▸ Görev 1
7 Haziran seçimleri üzerine yazıdaki "Türkiye 7 Haziran’dan bu yana açık savaş koşulları içinde." cümlesini İngilizceye çevirin.
▸ Görev 2
Aşağıdaki ifadelerin 7 Haziran seçimleri üzerine yazıyla uyuşup uyuşmadığını belirtin. Her biri için evet ya da hayır deyin ve yazıdan belirleyici sözcükleri aynen alıntılayın.
(a) HDP 7 Haziran'da yüzde 13 oy ve 80 milletvekili kazandı.
(b) 1 Kasım'da seçim yapılması kararı, koalisyon görüşmeleri başlamadan önce alındı.
(c) 7 Haziran ile 1 Kasım seçimleri arasında beş aylık bir süre geçti.
▸ Görev 3
7 Haziran seçimleri üzerine yazıyı kaldığı yerden sürdürün.

Üzerinde yürüdüğümüz zemin, -mevcut sistemin hakim unsurları eliyle tırmandırılmaya çalışılan gerilimin bir sonucu olarak- bir arada yaşama iradesini pekiştirmeye de, ayrı yollarda yürüme tercihini kullanmaya da kapı açıyor. İşte HDP bu ortamda bizi birinci kapıdan geçirmeye yöneltecek yegane yol, irade ve belki de son şans olarak karşımızda duruyo
Türkiye 7 Haziran’dan bu yana açık savaş koşulları içinde. 7 Haziran’da seçim sandığından HDP’nin yüzde 13 oy ve 80 milletvekili ile çıkmasının ardından şekillenen yeni siyasi tablo, Ortadoğu’da değişen siyasi dengelerle de birleştiğinde artık hiçbir şeyin aynı olmayacağını gösteriyordu. Anadolu coğrafyasında on yıllara yayılan her türden ötekileştirmeye bir yanıt niteliği taşıyan ve demokrasi mücadelesinde ötekilerin sesi olan HDP’nin tüm kırmızı çizgileri parçalayarak elde ettiği başarı doğal olarak, geçmişi yüz yıla dayanan mevcut statükonun da sarsılması anlamına geliyordu. Irak ve Suriye’nin kuzeyinde Kürt hareketinin son yıllarda aldığı yolla bir arada düşünüldüğünde, sistemin alarm zillerinin çalması beklenti dahilindeydi ve yaşanan gelişmeler bu öngörünün gerçeğe dönüştüğünü gösteriyor. Bugünün Türkiye’sinde TC devlet geleneğinin AKP tarafından temsil edildiğini, parti iradesinin cisimleşmiş halinin Tayyip Erdoğan olduğunu düşünürsek 7 Haziran-1 Kasım seçimleri arasında geçen 5 aylık sürenin genelde mevcut statüko, özelde Erdoğan açısından bir varlığını sürdürme mücadelesi olduğunu söyleyebiliriz. Bu noktada 7 Haziran’dan bu yana yaşanan gelişmelerin fotoğrafını çekmekte fayda var:
Tekrar seçim
7 Haziran seçimlerinin hem HDP’nin güçlü bir iradeyle Meclis’te temsil edileceğini hem de başkanlık sisteminin bir hayale dönüştüğünü ve geçmiş hesapların faturalarının ortaya döküleceğini ortaya çıkarmasının hemen ertesinde Erdoğan tarafından bu seçimin geçersiz sayılacağının ve “tekrar seçime” gidileceğinin işareti verildi. Bu noktadan sonra hep birlikte Ankara sahnesinde sergilenen “koalisyon görüşmeleri” oyununu izledik. Bu formalite yerine getirildikten sonra amaç hasıl oldu, 1 Kasım’da seçim kararı alındı. Oysa daha bu gösterimin başında, kısa süre sonra sahneye konulacak yeni ve kanlı savaş oyununun hazırlıklarına başlanmıştı bile.

▸ Veri bölümü

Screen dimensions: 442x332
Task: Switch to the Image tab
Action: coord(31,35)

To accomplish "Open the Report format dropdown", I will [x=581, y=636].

▸ Yanıt 1
Turkey has been in conditions of open war since June 7.

▸ Yanıt 2
(a) Evet: "HDP’nin yüzde 13 oy ve 80 milletvekili ile çıkmasının"
(b) Hayır: "Bu formalite yerine getirildikten sonra amaç hasıl oldu, 1 Kasım’da seçim kararı alındı."
(c) Evet: "7 Haziran-1 Kasım seçimleri arasında geçen 5 aylık sürenin"

▸ Yanıt 3
Çok cepheli savaş
Çok cepheli bir savaş başlatıldı. Başta öz yönetim ilan edilen bölgeler olmak üzere Kürt illeri, bir abluka oluşturulup iletişimi kesilerek özel hal uygulamaları ve sokağa çıkma yasakları ile topyekün ateş altına alındı. Batı’dan kaydırılan özel birliklerin, keskin nişancıların, tankların kullanıldığı operasyonlarda ölenlerin sayıları onlarla ifade ediliyor. Ardından bu operasyonlardan bağımsız olarak değerlendiremeyeceğimiz “özel şartlar nedeniyle sandıkların taşınması” talep ve kararları gündeme geldi.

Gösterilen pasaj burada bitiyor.